Set against the backdrop of the Great Depression, Steel Pier explores the rash world of dance marathons, where couples are ployed into dancing for weeks on end in an attempt to win lucrative prize money. Whilst dance marathons are no longer popular, the sense of unrelenting will to fulfil the American dream remains as true and relevant now as in the 1930s, both eras of economic woe.

There's also the ongoing tribulation of a love triangle between marathon host Mick Hamilton (Ian Knauer), his falling celebrity wife, Rita Racine (Sarah Galbraith), and her daredevil toy boy, Bill Kelly (Jay Rincon). If you're a fan of meaty, emotionally-charged dilemmas of the heart, then this isn't the musical for you. Galbraith and Rincon lack chemistry on stage, which increasingly becomes problematic as their romance climaxes. A problem, at least, when the inability to hear the actors under misjudged sound levels isn't more of an issue.

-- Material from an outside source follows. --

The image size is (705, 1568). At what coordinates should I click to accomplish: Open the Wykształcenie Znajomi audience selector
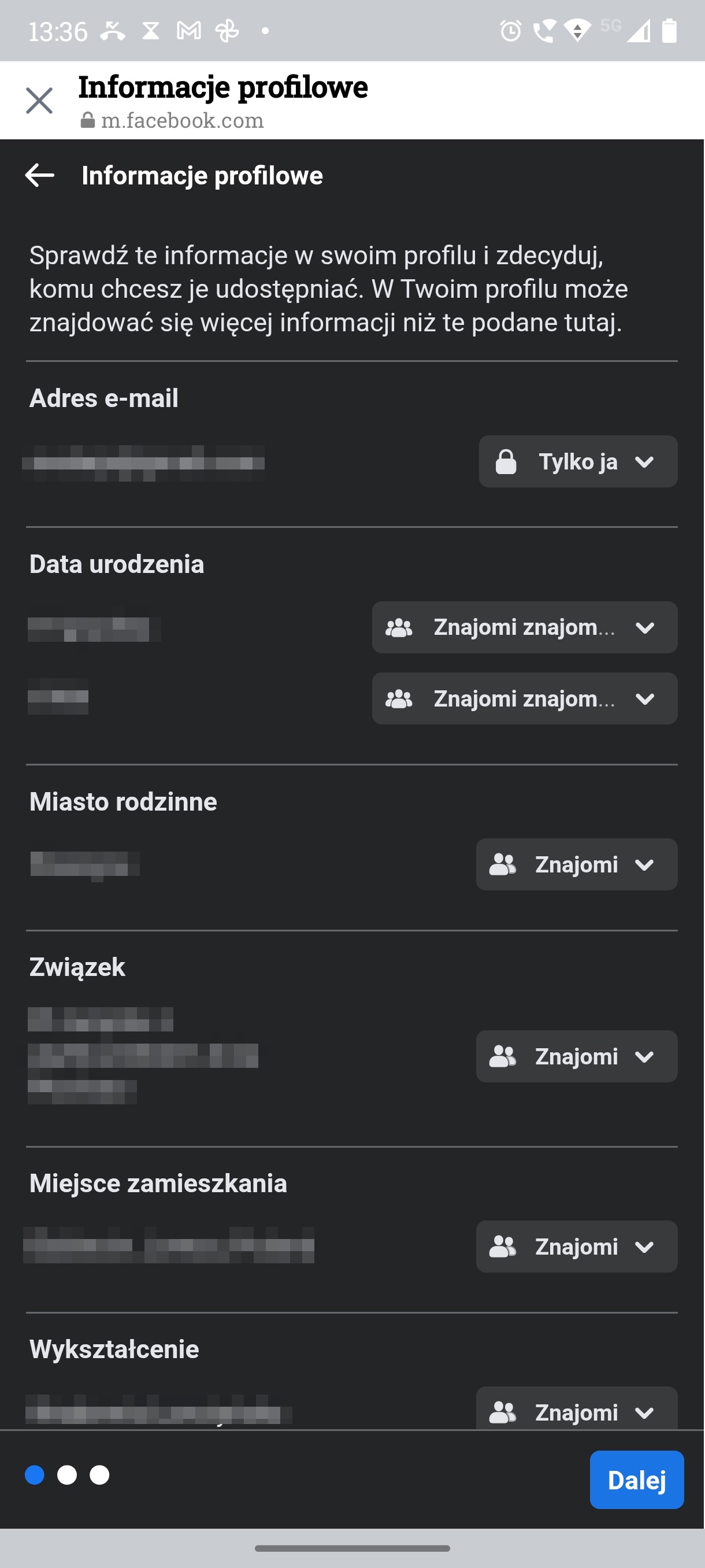pyautogui.click(x=577, y=1407)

This isn't to say Steel Pier lacks charm. Its well choreographed lyndy hops, talented live band and intimate setting is endearing and relaxing. Not to mention some stand-out performances from Rob Lines, who plays hapless dancer, Happy, and most notably of all Aime Atkinson, who steals the show with her charismatic portrayal of highly strung, loose-calved dancer Shelby Stevens. Oh, and there's a scene consisting entirely of men in tight boxers. Which is enough to save any performance.